Therapy-Related Acute Myeloid Leukemia Following HIV-Associated Lymphoma

In the highly active antiretroviral therapy era, an increasingly large number of HIV-infected patients are developing non—AIDS-defining cancers (NADCs). As patients survive longer, long-term therapy—related complications take on greater importance. Herein, we describe a patient with AIDS who presented to medical attention with pancytopenia 48 months postchemotherapy with etoposide, prednisone, vincristine, cyclophosphamide, doxorubicin, and rituximab (R-EPOCH) for diffuse large B-cell lymphoma.
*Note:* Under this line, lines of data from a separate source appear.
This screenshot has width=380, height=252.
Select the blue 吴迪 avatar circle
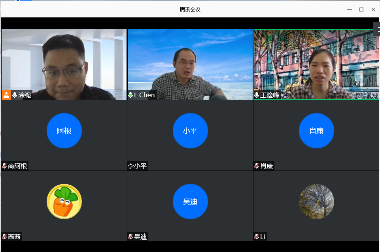pyautogui.click(x=190, y=202)
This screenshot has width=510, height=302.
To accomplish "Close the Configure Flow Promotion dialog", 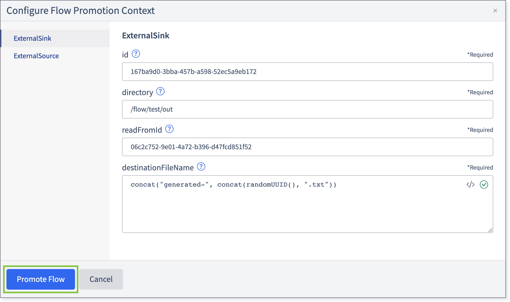I will 495,11.
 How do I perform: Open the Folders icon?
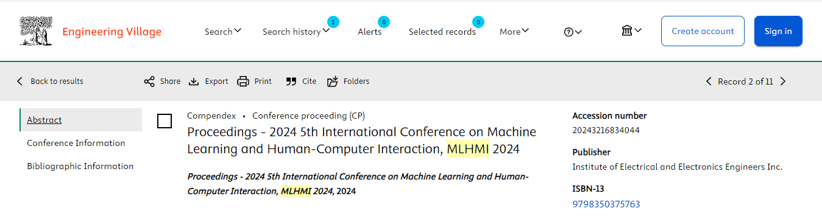pyautogui.click(x=332, y=82)
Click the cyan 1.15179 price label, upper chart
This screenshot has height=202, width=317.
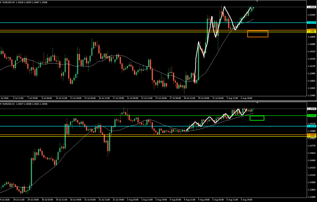[x=311, y=23]
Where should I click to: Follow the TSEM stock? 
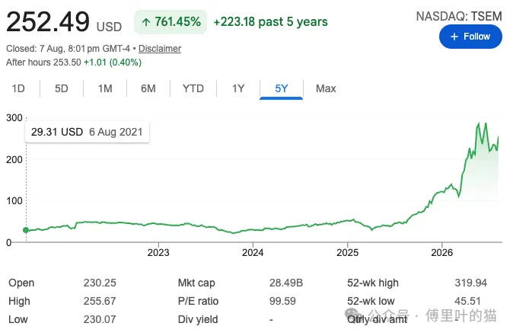point(470,37)
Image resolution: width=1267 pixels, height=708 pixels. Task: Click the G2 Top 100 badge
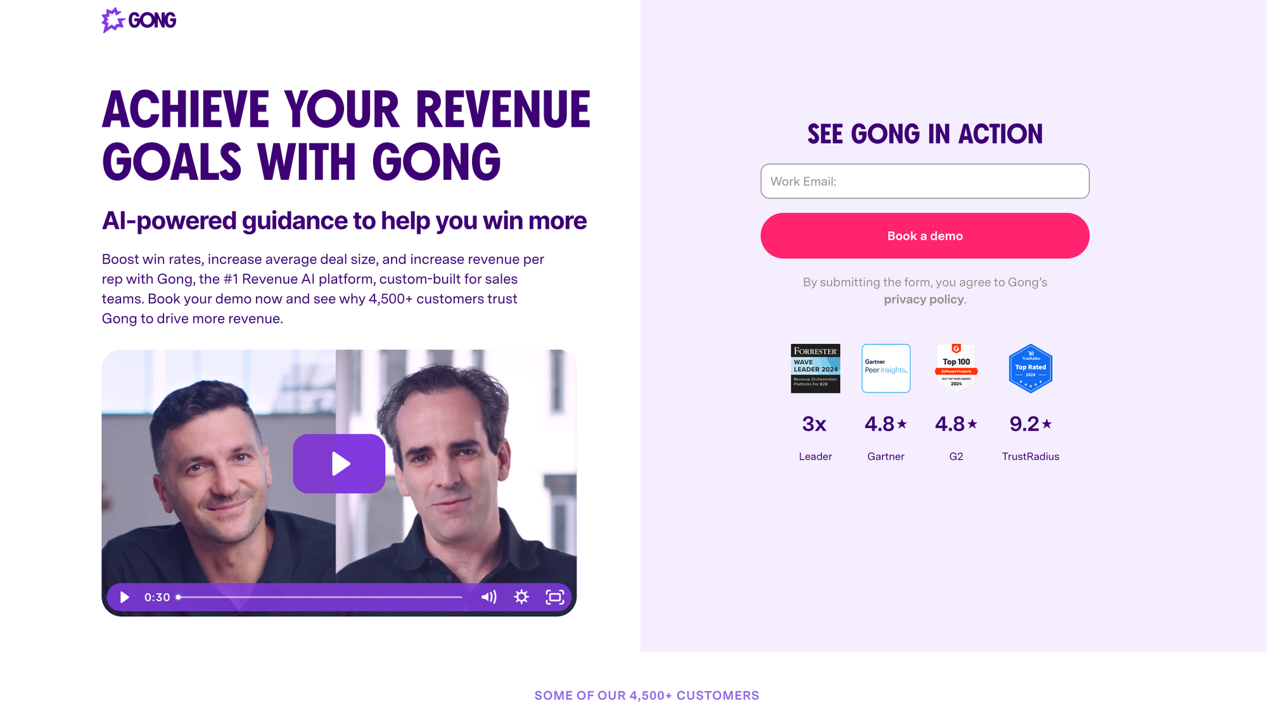[x=956, y=369]
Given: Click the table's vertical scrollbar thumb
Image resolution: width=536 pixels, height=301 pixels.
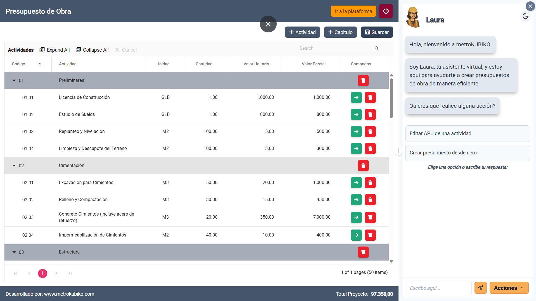Looking at the screenshot, I should [x=391, y=98].
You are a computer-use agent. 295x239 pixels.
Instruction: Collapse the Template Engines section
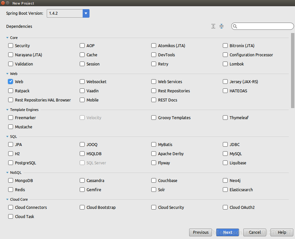(7, 110)
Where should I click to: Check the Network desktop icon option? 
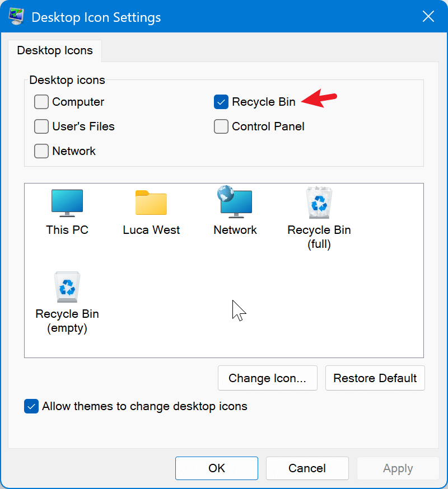click(x=41, y=151)
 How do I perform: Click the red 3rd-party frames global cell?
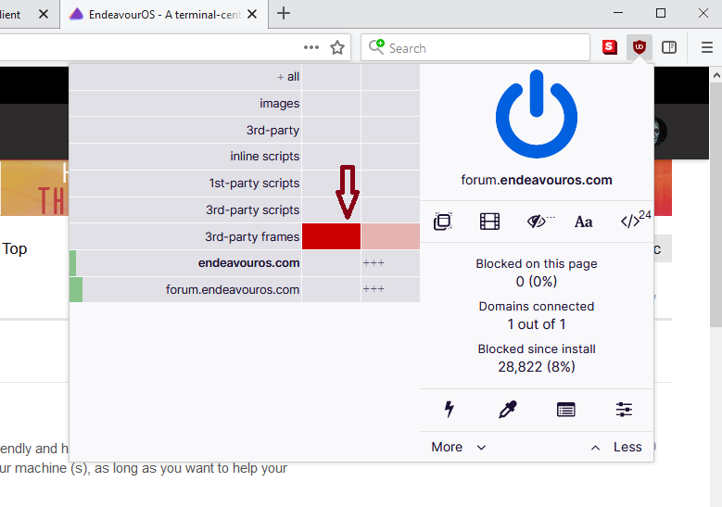331,236
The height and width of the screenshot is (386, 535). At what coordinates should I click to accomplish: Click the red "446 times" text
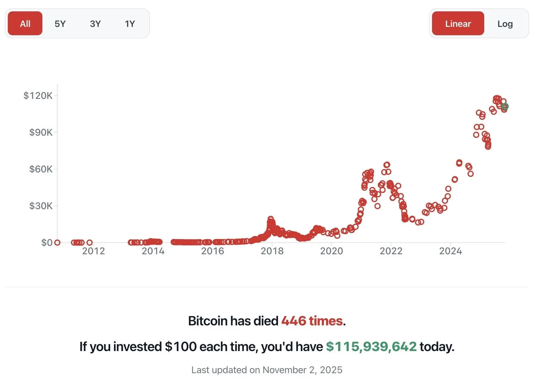312,321
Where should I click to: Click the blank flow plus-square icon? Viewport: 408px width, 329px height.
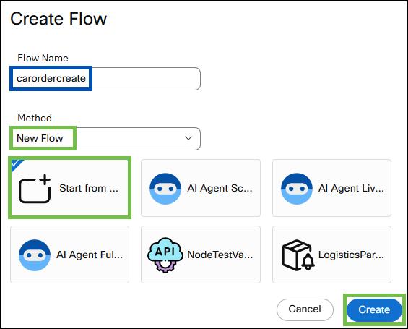[x=35, y=189]
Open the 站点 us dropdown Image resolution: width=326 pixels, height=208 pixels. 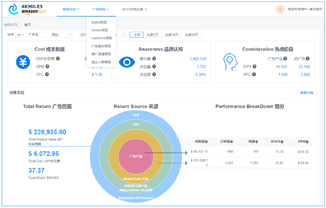[x=21, y=35]
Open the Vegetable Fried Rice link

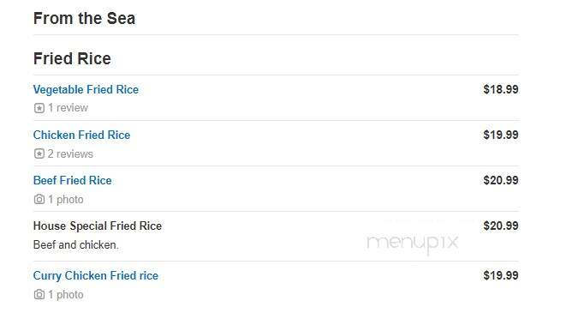86,90
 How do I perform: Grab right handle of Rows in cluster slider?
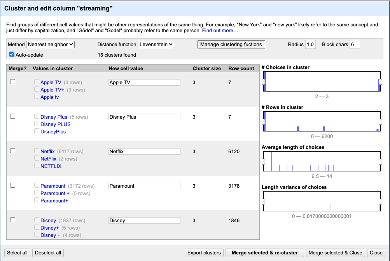(x=380, y=121)
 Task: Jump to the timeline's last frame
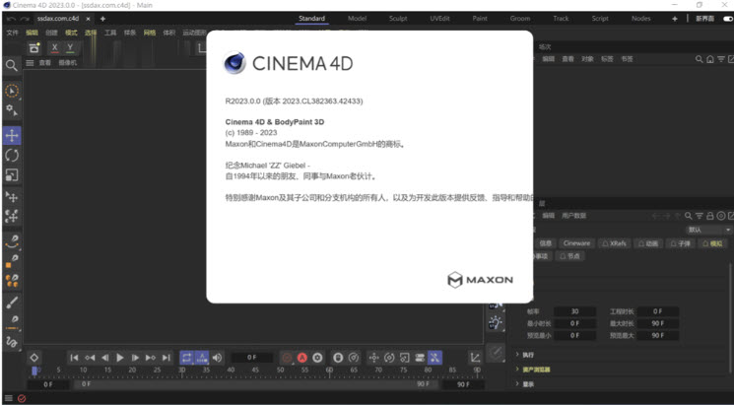pyautogui.click(x=166, y=357)
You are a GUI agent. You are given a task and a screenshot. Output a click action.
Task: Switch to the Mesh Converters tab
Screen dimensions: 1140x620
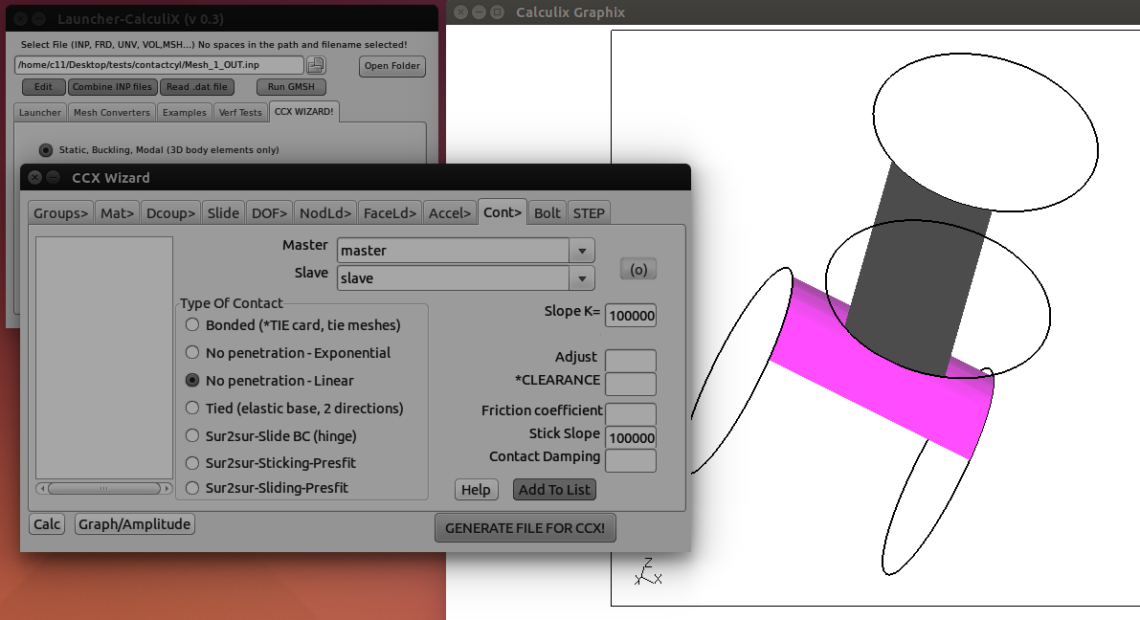pos(111,112)
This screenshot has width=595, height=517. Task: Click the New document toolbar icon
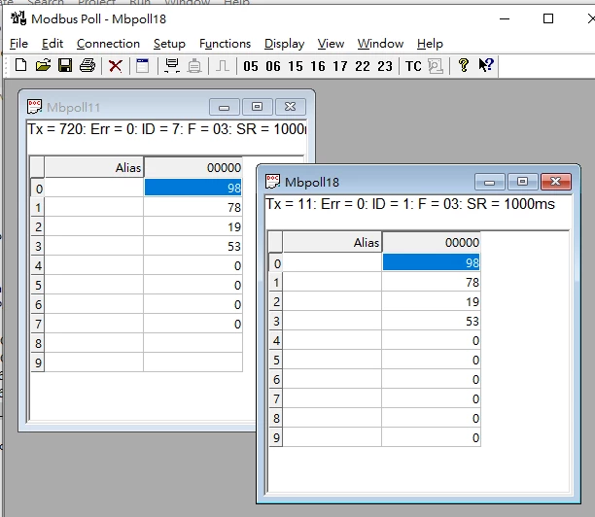tap(20, 65)
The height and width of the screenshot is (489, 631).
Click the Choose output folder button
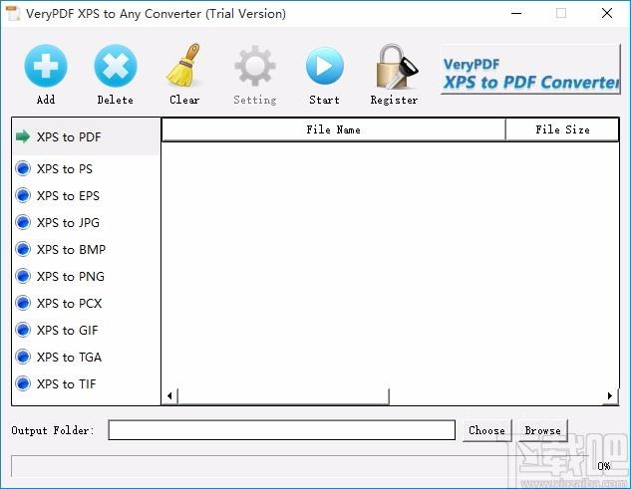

Bone marrow biopsy showed a moderately hypocellular marrow; 51% of the nucleated cells were blasts with myelomonocytic differentiation. Cytogenetic studies revealed an abnormal karyotype with deletion of the long arm of chromosome 11 (11_q21) and 2 additional copies of the MLL gene attached to the short arms of chromosome 10 in 80% of the metaphase cells examined. With the diagnosis of therapy-related acute myeloid leukemia (AML) secured, he began induction chemotherapy with idarubicin and cytarabine. Two weeks later, he died of fungal septicemia and multiorgan failure. Through a literature search, we were able to identify 4 additional cases of therapy-related AML in AIDS patients following chemotherapy for lymphomas. The median age of these patients at the time of AML diagnosis was 39 years (range, 33–59 years), the median time from the treatment of lymphoma to AML was 18 months (range, 11–48 months), and the median survival following induction chemotherapy was 4 weeks (range, 2–16 weeks). With many HIV-infected patients surviving alkylator and topoisomerase inhibitor—based treatment and radiation therapy for AIDS-defining cancers and NADCs, long-term follow-up for therapy-related complications assumes greater importance.